N_bs::Int : Number of bootstrap replicates to generate (N_bs $> 0$).
blk_size::Int : Block length (blk_size ≥ 1). Use 1 for i.i.d. bootstrap.
method::String : Block-bootstrap scheme to use. Accepted values:
- "nonoverlapping" : Nonoverlapping Block Bootstrap (NBB). Partition the series into disjoint blocks of length blk_size, then resample those blocks with replacement to reconstruct a series of approximately the original length (last block may be truncated).
- "moving" : Moving Block Bootstrap (MBB). Candidate blocks are all contiguous length-blk_size windows; resample these with replacement.
- "circular" : Circular Block Bootstrap (CBB).

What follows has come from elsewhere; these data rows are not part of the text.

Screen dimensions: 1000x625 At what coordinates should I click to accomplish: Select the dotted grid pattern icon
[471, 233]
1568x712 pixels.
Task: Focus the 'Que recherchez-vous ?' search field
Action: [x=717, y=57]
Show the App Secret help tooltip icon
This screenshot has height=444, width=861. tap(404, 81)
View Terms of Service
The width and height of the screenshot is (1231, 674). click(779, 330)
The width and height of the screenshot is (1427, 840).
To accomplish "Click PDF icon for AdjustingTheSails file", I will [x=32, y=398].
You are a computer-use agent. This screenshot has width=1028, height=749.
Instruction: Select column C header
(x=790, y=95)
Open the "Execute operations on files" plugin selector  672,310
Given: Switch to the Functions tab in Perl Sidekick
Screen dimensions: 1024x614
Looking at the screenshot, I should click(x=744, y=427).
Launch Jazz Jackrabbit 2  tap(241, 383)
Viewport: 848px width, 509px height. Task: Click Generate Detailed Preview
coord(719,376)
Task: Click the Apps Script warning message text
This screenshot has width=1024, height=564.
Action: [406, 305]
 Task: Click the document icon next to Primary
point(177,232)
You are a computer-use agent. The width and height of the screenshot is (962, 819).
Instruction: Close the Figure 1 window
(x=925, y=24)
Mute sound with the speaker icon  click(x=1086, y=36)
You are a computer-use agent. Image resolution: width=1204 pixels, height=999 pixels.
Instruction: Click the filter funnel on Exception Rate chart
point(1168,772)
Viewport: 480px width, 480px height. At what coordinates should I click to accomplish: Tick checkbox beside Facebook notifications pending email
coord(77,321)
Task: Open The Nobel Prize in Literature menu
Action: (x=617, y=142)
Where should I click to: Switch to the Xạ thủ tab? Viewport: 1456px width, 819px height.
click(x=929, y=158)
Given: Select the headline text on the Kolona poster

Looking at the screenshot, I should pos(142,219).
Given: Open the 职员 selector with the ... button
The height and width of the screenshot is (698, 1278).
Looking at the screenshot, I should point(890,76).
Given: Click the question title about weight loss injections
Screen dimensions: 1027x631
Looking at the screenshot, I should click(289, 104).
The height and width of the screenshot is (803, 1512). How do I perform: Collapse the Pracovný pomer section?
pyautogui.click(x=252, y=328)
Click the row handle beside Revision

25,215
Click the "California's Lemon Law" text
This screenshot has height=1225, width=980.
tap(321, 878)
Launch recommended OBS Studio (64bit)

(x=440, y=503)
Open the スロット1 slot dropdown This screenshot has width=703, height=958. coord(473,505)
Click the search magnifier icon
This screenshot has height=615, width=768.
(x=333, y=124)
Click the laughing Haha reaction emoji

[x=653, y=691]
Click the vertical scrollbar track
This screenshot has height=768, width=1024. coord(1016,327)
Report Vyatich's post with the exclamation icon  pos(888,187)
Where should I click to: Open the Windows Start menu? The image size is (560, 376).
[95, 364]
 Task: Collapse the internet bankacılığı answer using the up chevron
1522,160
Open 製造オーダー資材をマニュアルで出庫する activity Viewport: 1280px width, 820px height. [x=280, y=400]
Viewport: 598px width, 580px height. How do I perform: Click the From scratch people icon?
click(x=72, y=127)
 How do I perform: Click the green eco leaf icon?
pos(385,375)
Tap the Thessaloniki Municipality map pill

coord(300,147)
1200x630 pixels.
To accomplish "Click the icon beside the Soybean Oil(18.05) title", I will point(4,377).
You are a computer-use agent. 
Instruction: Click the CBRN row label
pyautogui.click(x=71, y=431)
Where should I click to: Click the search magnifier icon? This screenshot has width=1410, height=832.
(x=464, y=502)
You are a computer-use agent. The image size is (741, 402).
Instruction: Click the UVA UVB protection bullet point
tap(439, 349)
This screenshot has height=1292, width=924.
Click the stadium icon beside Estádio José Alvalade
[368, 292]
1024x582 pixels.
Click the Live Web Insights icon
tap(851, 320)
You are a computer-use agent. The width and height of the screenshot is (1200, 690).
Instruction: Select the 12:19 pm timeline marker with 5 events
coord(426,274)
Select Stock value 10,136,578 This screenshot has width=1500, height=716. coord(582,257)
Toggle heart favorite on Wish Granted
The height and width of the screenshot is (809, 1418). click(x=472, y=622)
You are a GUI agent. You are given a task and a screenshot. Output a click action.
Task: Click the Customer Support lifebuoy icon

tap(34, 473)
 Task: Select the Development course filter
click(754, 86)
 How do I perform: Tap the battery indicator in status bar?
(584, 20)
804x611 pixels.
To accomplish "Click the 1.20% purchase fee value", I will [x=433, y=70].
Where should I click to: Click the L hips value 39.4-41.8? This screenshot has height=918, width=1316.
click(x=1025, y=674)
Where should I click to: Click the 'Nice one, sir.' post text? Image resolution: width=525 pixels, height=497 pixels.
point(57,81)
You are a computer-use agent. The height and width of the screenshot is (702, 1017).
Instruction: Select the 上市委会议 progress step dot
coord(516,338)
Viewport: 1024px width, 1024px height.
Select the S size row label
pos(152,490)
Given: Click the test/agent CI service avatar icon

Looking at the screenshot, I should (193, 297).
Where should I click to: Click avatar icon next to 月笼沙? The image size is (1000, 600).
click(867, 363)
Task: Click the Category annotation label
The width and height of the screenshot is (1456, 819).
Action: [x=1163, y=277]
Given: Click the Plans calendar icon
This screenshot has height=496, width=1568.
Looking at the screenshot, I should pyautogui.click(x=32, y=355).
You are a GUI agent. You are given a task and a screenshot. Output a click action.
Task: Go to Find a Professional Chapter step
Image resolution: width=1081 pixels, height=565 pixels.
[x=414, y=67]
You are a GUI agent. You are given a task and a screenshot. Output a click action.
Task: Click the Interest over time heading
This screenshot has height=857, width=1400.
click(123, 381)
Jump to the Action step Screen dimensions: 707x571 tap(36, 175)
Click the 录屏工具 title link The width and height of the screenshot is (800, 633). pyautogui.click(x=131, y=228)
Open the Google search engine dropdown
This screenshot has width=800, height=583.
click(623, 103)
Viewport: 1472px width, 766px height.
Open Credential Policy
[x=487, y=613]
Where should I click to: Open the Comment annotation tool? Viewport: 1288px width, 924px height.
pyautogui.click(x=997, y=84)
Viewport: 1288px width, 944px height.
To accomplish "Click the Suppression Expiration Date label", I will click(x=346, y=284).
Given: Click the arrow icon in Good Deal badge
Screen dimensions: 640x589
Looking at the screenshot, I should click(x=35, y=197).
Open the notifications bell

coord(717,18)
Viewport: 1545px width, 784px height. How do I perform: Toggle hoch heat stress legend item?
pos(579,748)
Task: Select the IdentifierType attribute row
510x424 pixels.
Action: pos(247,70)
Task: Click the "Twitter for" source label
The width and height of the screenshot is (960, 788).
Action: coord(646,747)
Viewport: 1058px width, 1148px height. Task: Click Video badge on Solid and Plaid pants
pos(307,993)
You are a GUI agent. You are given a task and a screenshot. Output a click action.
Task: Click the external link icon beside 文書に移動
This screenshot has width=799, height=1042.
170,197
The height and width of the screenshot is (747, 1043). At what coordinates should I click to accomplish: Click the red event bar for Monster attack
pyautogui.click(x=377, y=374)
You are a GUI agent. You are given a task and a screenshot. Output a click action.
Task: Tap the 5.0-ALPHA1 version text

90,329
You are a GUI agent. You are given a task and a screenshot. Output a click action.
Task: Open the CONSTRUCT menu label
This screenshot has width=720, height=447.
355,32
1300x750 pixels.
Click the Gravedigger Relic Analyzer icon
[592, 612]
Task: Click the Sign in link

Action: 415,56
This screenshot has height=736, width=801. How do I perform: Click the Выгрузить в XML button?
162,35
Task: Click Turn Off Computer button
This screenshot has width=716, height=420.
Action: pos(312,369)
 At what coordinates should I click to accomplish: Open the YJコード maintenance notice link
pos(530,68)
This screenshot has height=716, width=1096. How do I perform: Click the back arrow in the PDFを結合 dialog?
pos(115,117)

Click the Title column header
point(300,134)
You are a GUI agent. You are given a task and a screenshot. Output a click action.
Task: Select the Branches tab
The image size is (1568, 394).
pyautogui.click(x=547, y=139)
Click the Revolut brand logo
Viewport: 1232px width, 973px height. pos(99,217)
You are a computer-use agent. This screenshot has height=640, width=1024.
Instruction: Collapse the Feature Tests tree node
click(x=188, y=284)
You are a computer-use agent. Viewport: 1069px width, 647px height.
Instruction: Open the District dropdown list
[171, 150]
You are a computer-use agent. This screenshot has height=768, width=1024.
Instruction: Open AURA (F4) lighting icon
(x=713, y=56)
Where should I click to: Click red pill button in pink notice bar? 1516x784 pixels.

Like MBB, but windows wrap around the end of the series (circular indexing).

Notes

Only the three literal strings above are recognized; other values should raise an error.
Resampled series length should match the original; if it overshoots, truncate the final block.
Choose blk_size based on dependence strength (larger for stronger autocorrelation).

Example (TOML)

[bootstrap]
ranseed  = 850528
N_bs     = 1000
blk_size = 500
method   = "nonoverlapping"  # one of: "nonoverlapping", "moving", "circular"

struct FullConfigDeborah

Aggregate configuration struct used in the Deborah.DeborahCore pipeline.

Fields

data::TraceDataConfig : Data input and model setup config.
bs::BootstrapConfig : Bootstrap-specific parameters.
jk::JackknifeConfig : Jackknife-specific parameters.
abbrev::StringTranscoder.AbbreviationConfig : Abbreviation dictionary or struct.

struct JackknifeConfig

Defines jackknife resampling parameters.

Fields

struct TraceDataConfig

Holds metadata and parameters for trace data input/output configuration used in LightGBM machine-learning workflows.

Fields

location::String Base directory containing raw trace data files.
ensemble::String Ensemble identifier (e.g., "L8T4k13580").
analysis_header::String Prefix for analysis directories (e.g., "analysis_...").
X::Vector{String} List of input file names (e.g., ["plaq.dat", "rect.dat"]).
Y::String Output file name (e.g., "pbp.dat").
model::String Machine learning model identifier (e.g., "Ridge", "LightGBM").
read_column_X::Vector{Int} List of $1$-based column indices to read from each file in X.
read_column_Y::Int $1$-based column index to read from output file Y.
index_column::Int $1$-based column index for reading configuration indices (usually 1).
LBP::Int Percentage ($0 < x < 100$) of the total configurations to assign as the labeled set.
TRP::Int Percentage ($0 \le x \le 100$) of the labeled set that is used as the training set. (i.e., $\texttt{(training set)} = \texttt{(total set)} \times \dfrac{\texttt{LBP}}{100} \times \dfrac{\texttt{TRP}}{100}$)
IDX_shift::Int Offset applied to align the index of input X and output Y (e.g., 0 or 1).
dump_X::Bool Whether to dump preprocessed input matrix X to disk.
use_abbreviation::Bool Whether to abbreviate variable names for output directory or file naming.

parse_full_config_Deborah(
    toml_path::String, 
    jobid::Union{Nothing, String}=nothing
) -> FullConfigDeborah

Arguments

Returns

TOMLConfigDeborah.FullConfigDeborah : Struct containing all parsed configuration sections.